Il chiasso improvviso la mise in allarme. Un branco di pischelli attraversò il vagone ridendo e vociando, accompagnati da un sottofondo musicale crack-metal ad alto volume. Portavano tutti al polso destro un braccialetto olografico che sparava in giro il nome della banda in lettere multicolori: I Tigrotti.
Francesca li osservò a metà tra apprensione e divertimento.“Ingegnosi” pensò ricordando un articolo letto due giorni prima, “o per lo meno qualcuno di loro lo è sicuramente, visto quello che sono riusciti a combinare.”
I membri della banda, tutti fra i nove e i quindici anni, le passarono accanto scherzando fra loro e perlopiù ignorandola.

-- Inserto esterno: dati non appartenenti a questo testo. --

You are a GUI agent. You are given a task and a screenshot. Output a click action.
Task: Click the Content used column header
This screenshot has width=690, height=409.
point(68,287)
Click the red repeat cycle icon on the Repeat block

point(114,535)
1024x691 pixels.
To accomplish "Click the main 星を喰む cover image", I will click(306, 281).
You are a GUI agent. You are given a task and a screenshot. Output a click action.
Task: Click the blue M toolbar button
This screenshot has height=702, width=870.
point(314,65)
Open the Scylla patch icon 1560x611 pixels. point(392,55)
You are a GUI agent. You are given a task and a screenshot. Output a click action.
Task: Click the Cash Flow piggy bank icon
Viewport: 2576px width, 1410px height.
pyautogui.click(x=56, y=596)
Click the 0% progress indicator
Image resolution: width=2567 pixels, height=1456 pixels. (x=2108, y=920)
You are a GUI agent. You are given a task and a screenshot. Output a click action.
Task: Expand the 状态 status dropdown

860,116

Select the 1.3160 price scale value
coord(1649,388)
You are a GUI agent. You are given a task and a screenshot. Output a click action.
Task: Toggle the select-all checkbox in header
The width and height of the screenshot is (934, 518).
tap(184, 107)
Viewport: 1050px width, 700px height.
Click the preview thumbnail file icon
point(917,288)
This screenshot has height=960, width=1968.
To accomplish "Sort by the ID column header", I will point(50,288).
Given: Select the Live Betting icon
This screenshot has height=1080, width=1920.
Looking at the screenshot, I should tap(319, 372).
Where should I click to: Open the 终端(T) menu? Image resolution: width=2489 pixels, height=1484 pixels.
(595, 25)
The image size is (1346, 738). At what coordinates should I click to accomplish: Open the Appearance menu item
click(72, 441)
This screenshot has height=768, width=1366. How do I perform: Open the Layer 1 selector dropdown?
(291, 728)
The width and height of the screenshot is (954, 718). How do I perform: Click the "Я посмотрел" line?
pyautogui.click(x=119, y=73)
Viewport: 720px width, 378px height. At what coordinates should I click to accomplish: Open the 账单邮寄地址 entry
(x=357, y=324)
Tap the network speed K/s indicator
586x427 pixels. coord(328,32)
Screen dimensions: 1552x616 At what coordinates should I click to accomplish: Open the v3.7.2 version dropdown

Due o tre fra i più grandi la squadrarono per qualche secondo con atteggiamento macho ma lei fece finta di nulla.
Richiamò l’articolo sul suo PMD. Erano proprio loro. Avevano tramutato il loro hobby preferito, mandare in tilt i sistemi di sicurezza, in un caso nazionale, creando e utilizzando una mini-bomba a impulso elettromagnetico che aveva messo fuori uso la stazione metro di Certosa per due giorni.
Erano seguite le solite polemiche fra chi pretendeva un loro arresto in massa e chi invece li giustificava in nome di una società che li rifiutava… eccetera, eccetera. Fortunatamente nessuno si era fatto male, ma in realtà il problema era un altro: come diavolo c’erano riusciti? Un effetto EMP non si ottiene così facilmente.
L’ultimo tigrotto si accorse che stava leggendo qualcosa su di loro e la osservò con maggiore attenzione. Avrà avuto dodici o tredici anni, capelli biondi, un’aria più matura della sua età apparente. Rallentò un poco lasciando che gli altri lo precedessero.
“Sei stato tu?” Fu la domanda muta di Francesca.
“Sono stato io!” La risposta passò nel suo sguardo fiero, le strizzò l’occhio e se ne andò.
Francesca sorrise un po’ stupita, poi si accorse che il visore integrato nella manica destra della giacca le stava segnalando la sua fermata.